_BRIEF:_ Look below for the line containing "The height and width of the screenshot is (237, 272)."; from there through the line containing "Task: Expand the", both lines included, please set down each line exactly and nothing else.

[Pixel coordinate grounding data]

**********

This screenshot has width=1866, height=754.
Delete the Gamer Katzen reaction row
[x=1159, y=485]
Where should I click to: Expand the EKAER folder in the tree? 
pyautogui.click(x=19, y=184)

**********

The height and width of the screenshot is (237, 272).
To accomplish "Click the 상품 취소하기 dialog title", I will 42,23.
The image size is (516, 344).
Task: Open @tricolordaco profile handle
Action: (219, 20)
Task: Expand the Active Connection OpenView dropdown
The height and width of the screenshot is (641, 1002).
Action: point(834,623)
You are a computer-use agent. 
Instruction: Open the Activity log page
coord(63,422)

**********

_ANSWER TO THE EXERCISE:_
The height and width of the screenshot is (237, 272).
To accomplish "Click the 상품 취소하기 dialog title", I will 42,23.
The image size is (516, 344).
Task: Open @tricolordaco profile handle
Action: (219, 20)
Task: Expand the Active Connection OpenView dropdown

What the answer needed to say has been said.